The “budget preparation” process as used in our breakdown today involves basically anything that happens before a final appropriation bill is passed, and an agency has its budgetary authority for the upcoming year legally codified. In the table above, that process has been identified by the yellow squares.
As you can see, the process to “prepare” the budget for one fiscal year itself spans well beyond a single fiscal year. In other words, the “official” budgetary planning for any given fiscal year is around an 18 month or so process, but the informal preparation can stretch it out to 21 months or more. This is because the “preparation” process involves everything from the earliest informal discussions about the next year’s budget to the high stakes debates, held right before Congress passes an appropriations bill. Consequently, OMB’s powers during this stage are sweeping and extensive. Unlike what we might see in the later-stage levers, much of OMB’s efforts in this stage manifest in the form of broad guidelines and policies, that shape agency requests well before anyone submits a document to anyone…And certainly well before a congressperson hears a word about the budget.

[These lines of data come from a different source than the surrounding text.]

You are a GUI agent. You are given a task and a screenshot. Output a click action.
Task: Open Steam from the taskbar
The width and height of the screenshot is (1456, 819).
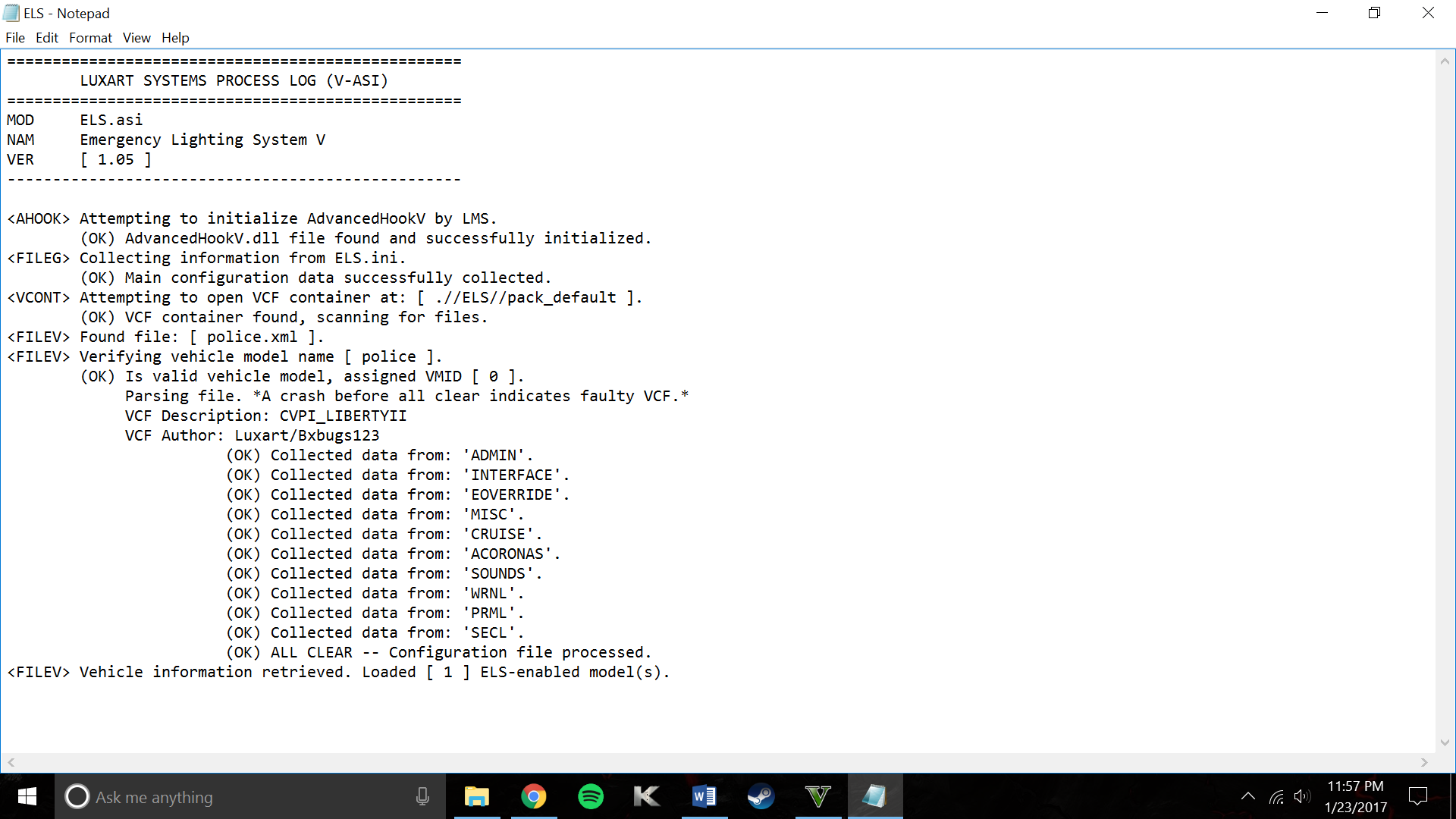coord(761,796)
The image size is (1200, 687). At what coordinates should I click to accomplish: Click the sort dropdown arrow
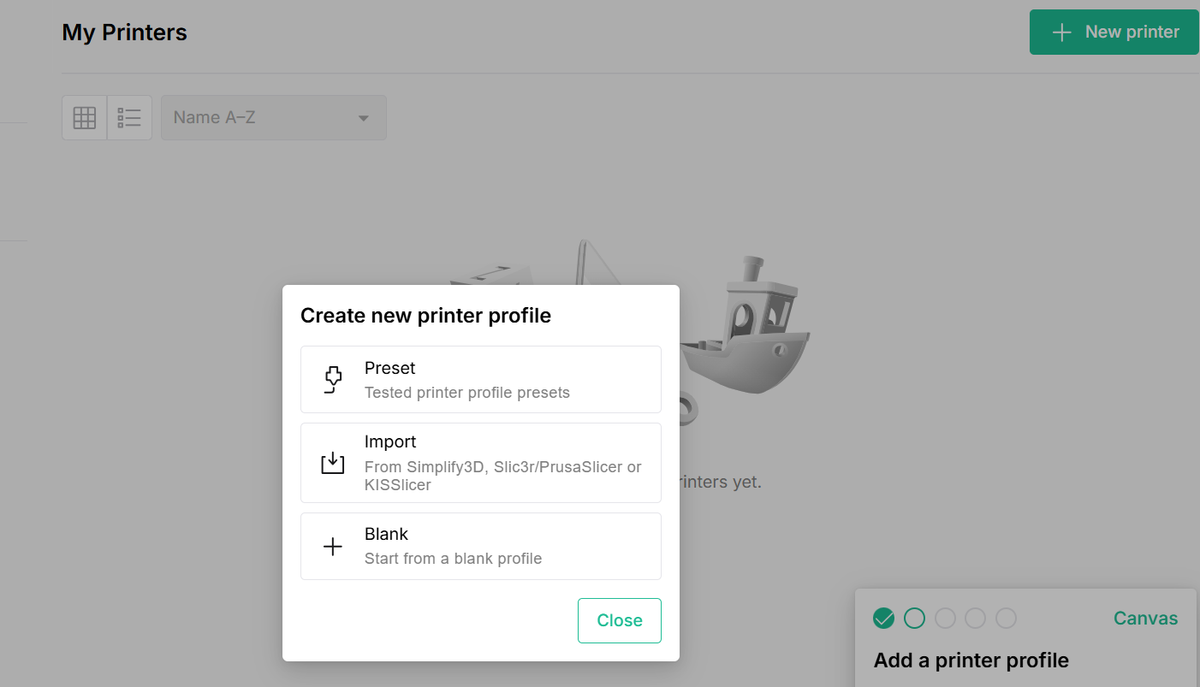pyautogui.click(x=363, y=118)
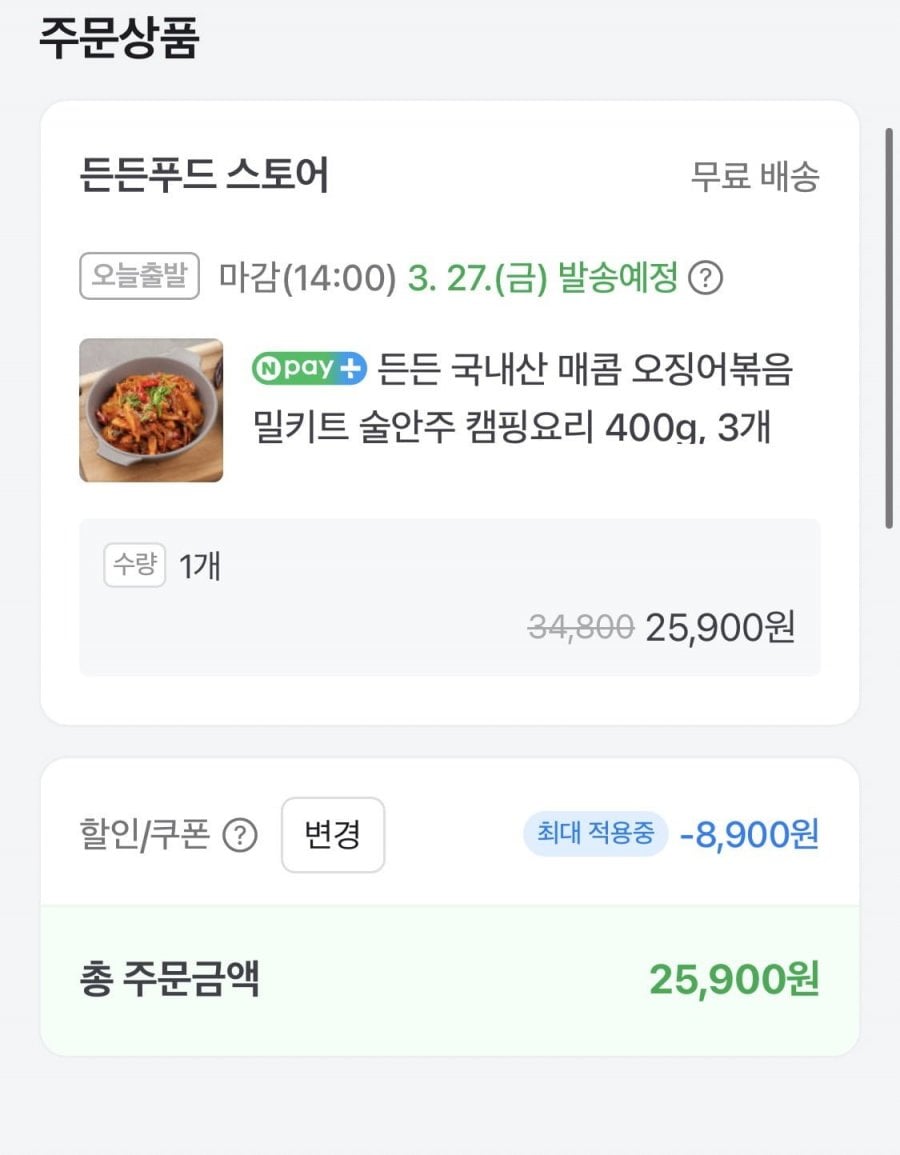Tap the 수량 label badge
Image resolution: width=900 pixels, height=1155 pixels.
[134, 566]
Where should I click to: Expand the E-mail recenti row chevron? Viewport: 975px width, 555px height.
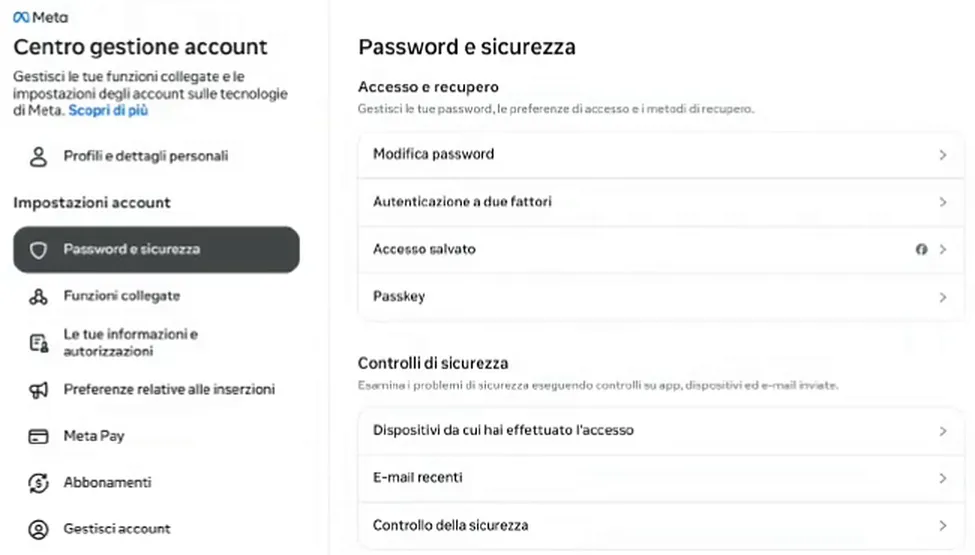tap(943, 479)
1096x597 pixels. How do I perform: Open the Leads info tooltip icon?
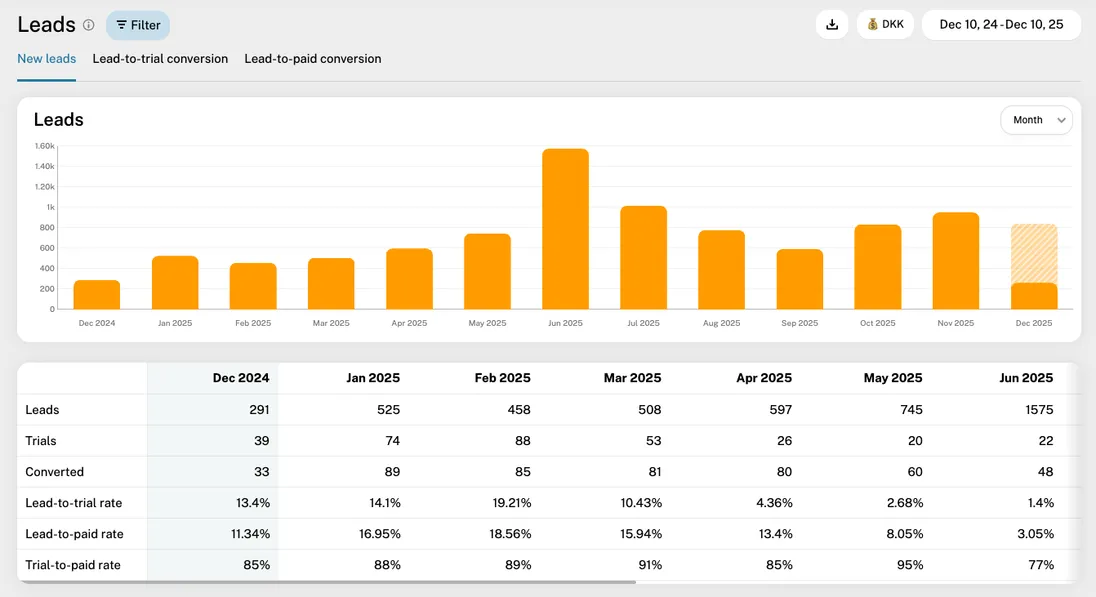coord(89,25)
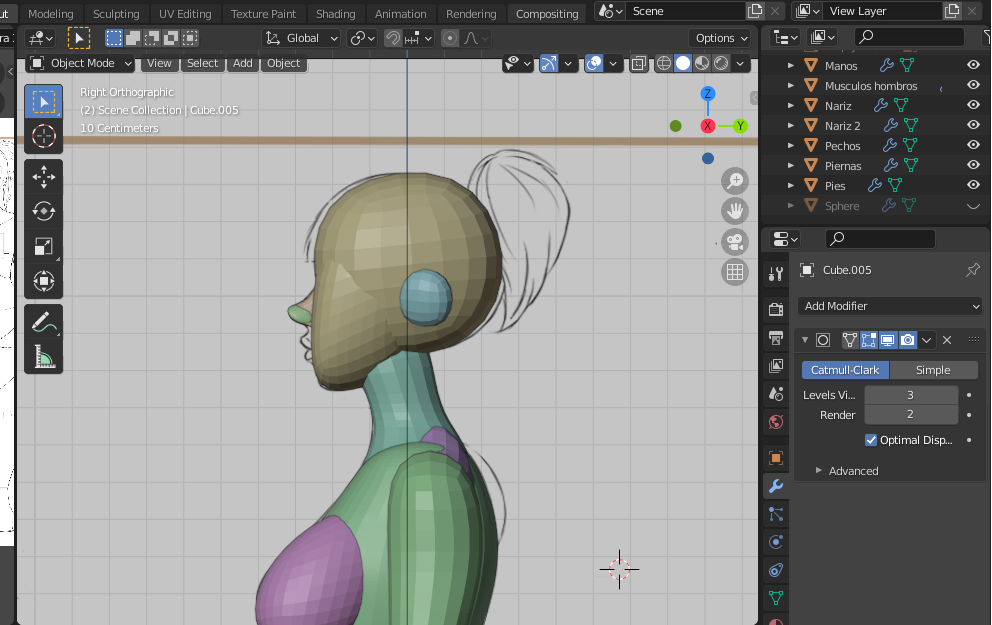Open the Object Mode dropdown

point(81,63)
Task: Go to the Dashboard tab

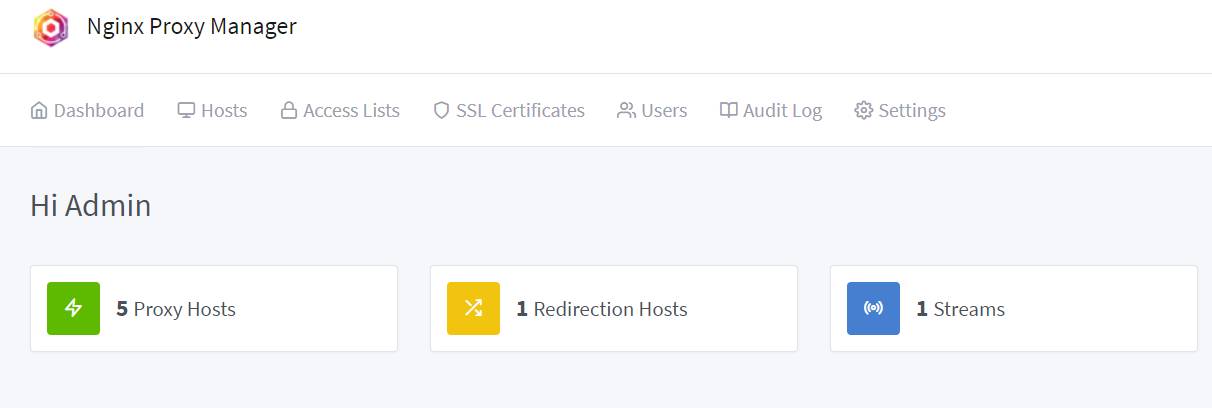Action: coord(99,111)
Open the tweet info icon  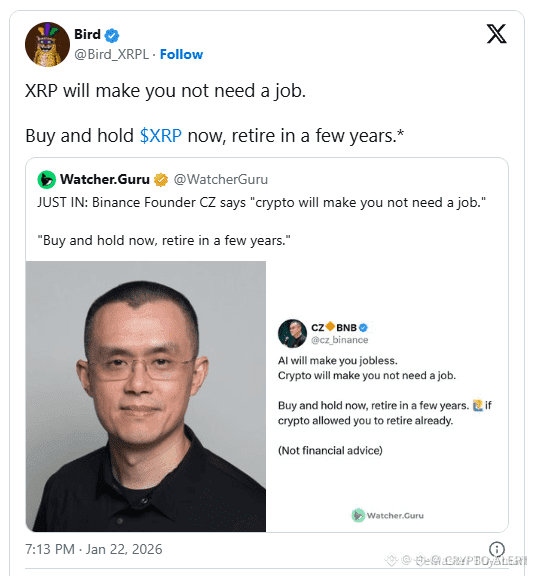coord(496,549)
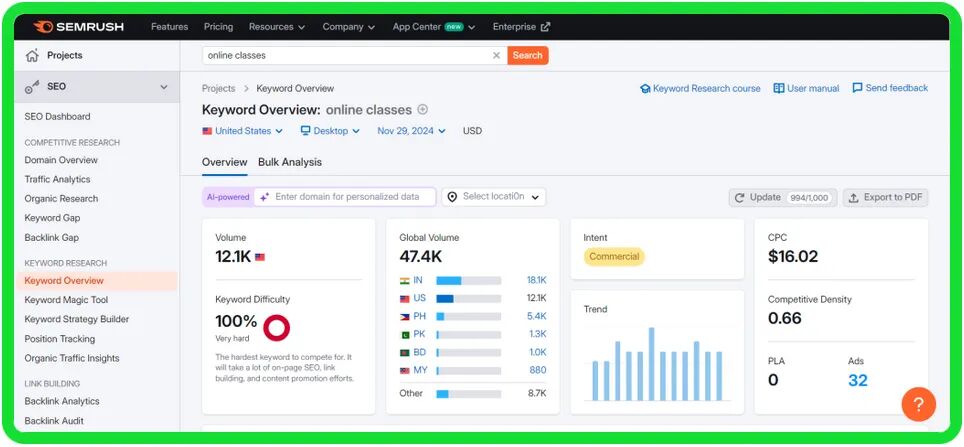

To provide a clearer sense of what this process looks like during the drafting of only one year’s budget, we’ve also included the above chart found in a Congressional Research Service brief. As discussed, the OMB spends nearly a year of the proposed 18-month process shaping the President’s budget proposal for the following year before Congress ever gets involved.
In this sense, the OMB is kind of like Marvel Films planning out blockbusters years into the future and congress are the film distributors who won’t get a preview of what's coming down the pipeline until the filming process is already well underway. While distributors may demand reshoots, this is the exception rather than the rule.
I hope we’ve already illustrated the Office of Management and Budget’s enormous power. In the next parts of this miniseries, we’re going to get into the specific “levers” that the OMB uses to shape budgets to their (or the White House’s) will.